Algorithmic cost measured in arithmetic operations (flops). Determines scalability and feasibility.

6.1 Big-O Notation

Definition: Big-O Notation

\(f(n) = O(g(n))\) if \(\exists C, n_0 > 0\) s.t. \(|f(n)| \leq C|g(n)|\) for \(n \geq n_0\).

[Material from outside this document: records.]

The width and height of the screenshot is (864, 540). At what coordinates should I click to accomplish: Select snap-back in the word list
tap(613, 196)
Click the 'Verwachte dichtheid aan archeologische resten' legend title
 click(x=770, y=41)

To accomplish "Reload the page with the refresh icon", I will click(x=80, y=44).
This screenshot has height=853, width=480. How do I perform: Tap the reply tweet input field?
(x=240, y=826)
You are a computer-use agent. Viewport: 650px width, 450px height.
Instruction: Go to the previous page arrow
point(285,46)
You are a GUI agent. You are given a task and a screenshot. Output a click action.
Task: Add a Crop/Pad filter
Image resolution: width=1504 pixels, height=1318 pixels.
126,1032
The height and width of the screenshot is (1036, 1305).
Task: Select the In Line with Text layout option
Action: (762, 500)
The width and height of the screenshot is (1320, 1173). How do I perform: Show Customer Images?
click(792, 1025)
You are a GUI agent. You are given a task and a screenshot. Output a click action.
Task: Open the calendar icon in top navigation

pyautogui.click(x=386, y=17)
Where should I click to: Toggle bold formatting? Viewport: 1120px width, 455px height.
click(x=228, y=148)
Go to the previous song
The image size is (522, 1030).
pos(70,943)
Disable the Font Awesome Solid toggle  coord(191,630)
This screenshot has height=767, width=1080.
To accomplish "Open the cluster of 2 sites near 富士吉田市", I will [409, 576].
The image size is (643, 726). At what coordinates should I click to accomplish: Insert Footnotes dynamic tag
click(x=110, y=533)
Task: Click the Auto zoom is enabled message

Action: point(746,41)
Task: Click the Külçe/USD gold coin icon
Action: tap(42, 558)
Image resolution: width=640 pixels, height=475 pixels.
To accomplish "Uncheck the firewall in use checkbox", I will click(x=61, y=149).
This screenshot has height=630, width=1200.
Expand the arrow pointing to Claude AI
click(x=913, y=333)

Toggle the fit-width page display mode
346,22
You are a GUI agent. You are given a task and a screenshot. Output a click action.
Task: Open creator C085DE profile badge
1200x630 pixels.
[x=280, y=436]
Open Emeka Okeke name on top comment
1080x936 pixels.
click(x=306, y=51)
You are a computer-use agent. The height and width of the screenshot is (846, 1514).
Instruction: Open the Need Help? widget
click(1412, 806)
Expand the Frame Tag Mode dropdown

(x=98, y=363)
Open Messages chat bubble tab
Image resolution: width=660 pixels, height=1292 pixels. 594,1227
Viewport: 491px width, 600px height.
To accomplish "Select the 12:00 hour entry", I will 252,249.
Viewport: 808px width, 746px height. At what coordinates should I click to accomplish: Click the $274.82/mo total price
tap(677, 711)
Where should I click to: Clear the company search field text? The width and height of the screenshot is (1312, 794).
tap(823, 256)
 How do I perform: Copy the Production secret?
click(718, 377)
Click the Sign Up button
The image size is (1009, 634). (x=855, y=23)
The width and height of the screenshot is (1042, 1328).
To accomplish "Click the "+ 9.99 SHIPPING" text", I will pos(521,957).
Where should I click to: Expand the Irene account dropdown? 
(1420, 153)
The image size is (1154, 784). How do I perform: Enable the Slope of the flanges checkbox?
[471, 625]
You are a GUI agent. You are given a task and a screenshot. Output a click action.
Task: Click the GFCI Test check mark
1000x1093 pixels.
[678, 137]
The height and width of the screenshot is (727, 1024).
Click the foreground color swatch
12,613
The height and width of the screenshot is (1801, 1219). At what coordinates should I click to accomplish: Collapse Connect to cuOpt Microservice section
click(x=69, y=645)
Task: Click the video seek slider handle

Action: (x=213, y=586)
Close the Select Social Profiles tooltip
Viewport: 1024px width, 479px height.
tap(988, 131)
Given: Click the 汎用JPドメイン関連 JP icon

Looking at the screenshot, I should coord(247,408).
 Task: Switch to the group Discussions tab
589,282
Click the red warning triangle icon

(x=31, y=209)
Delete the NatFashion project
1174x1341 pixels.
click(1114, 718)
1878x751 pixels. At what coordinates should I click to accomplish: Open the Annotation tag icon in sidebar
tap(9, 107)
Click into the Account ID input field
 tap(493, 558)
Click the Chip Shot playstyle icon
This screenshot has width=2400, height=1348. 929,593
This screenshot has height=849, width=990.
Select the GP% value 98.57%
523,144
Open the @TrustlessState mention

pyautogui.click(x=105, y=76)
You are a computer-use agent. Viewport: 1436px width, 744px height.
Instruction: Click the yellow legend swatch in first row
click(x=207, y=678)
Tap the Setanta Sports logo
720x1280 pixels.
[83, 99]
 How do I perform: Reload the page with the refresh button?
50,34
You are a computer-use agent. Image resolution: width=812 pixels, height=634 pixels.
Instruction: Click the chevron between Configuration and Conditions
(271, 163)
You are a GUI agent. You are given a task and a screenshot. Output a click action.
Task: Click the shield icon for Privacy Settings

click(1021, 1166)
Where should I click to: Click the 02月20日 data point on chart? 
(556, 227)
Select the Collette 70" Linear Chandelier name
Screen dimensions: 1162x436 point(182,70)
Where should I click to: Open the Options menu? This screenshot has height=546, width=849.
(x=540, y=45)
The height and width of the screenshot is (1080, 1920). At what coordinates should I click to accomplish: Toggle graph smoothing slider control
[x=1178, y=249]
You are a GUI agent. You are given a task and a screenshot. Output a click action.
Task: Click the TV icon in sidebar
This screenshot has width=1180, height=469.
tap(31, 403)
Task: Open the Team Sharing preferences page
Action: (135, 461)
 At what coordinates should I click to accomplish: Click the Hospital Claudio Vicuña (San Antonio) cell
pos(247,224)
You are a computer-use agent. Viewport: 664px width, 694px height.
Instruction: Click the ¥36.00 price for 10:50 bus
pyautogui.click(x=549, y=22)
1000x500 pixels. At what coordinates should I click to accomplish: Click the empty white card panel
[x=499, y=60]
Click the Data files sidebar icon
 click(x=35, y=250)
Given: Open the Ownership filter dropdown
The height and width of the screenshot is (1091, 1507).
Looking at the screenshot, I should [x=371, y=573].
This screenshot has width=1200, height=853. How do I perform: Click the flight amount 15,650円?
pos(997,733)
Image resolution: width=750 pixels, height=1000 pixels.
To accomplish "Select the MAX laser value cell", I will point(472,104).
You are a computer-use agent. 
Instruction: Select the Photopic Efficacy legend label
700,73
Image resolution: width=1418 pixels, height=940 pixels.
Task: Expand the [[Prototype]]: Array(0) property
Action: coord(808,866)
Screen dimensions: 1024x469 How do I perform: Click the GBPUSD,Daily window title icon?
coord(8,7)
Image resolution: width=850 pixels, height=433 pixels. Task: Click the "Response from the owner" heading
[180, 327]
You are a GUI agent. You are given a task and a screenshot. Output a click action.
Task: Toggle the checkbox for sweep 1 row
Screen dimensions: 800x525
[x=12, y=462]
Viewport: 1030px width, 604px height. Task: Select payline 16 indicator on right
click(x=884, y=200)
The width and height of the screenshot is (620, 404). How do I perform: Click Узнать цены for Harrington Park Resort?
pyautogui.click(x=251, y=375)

\(\Omega(g)\): Grows at least as fast.
\(\Theta(g)\): Grows at the same rate.
\(o(g)\): Grows strictly slower.

Remark

(Typical Rates) \(O(1) \ll O(\log n) \ll O(n) \ll O(n \log n) \ll O(n^2) \ll O(n^3) \ll O(2^n)\). For \(n=1000\): \(O(n^2)\) is \(\sim 10^6\) ops (ms); \(O(n^3)\) is \(\sim 10^9\) ops (s).

Remark

(Properties) 1. Transitivity: \(f=O(g), g=O(h) \Rightarrow f=O(h)\). 2. Sum Rule: \(O(f) + O(g) = O(\max(f, g))\). 3. Product Rule: \(O(f) \cdot O(g) = O(fg)\). 4. Constant Factors: \(O(cf) = O(f)\).

Exercise

Show \(3n^2 + 100n + 5 = O(n^2)\).
Compare growth: \(n \log n\) vs \(n^2\).
Rank by cost: \(5n^3+n, 100n^2, n^2 \log n, 2^{10}n^2\).
Use Master Theorem: \(T(n) = 2T(n/2) + n\).

6.2 Flop Counting

Hardware-independent measure of work.

Definition: Flop

A single floating-point operation (\(+, -, \times, \div\)).

Theorem: Basic Costs

For \(\bx, \by \in \fR^n\) and \(\bA \in \fR^{m \times n}, \bB \in \fR^{n \times p}\):

Dot product: \(2n\) flops.
Matrix-vector product: \(2mn\) flops.
Matrix-matrix product: \(2mnp\) flops (\(2n^3\) for square).
Triangular solve: \(n^2\) flops.

Remark

Data Locality and Performance: On modern architectures, computational throughput often significantly exceeds memory bandwidth. Consequently, algorithms with high cache locality, such as blocked matrix multiplication (GEMM), may achieve superior performance compared to algorithms with lower theoretical operation counts but poorer data reuse.

Remark

(Benchmarks)

LU Factorization: \(\frac{2}{3}n^3\).
Cholesky: \(\frac{1}{3}n^3\).
QR (Householder): \(\frac{4}{3}n^3\).

Exercise

Verify \(2mn\) flops for \(\bA\bx\) by counting multiply-adds.
Estimate wall-clock time for \(10^9\) flops on a \(10^9\) flop/s CPU.
Python: Plot np.dot(A, B) time vs \(n\) (log-log). Verify exponent \(\approx 3\).
Why might the empirical exponent be less than 3? (Cache hierarchy, vectorization).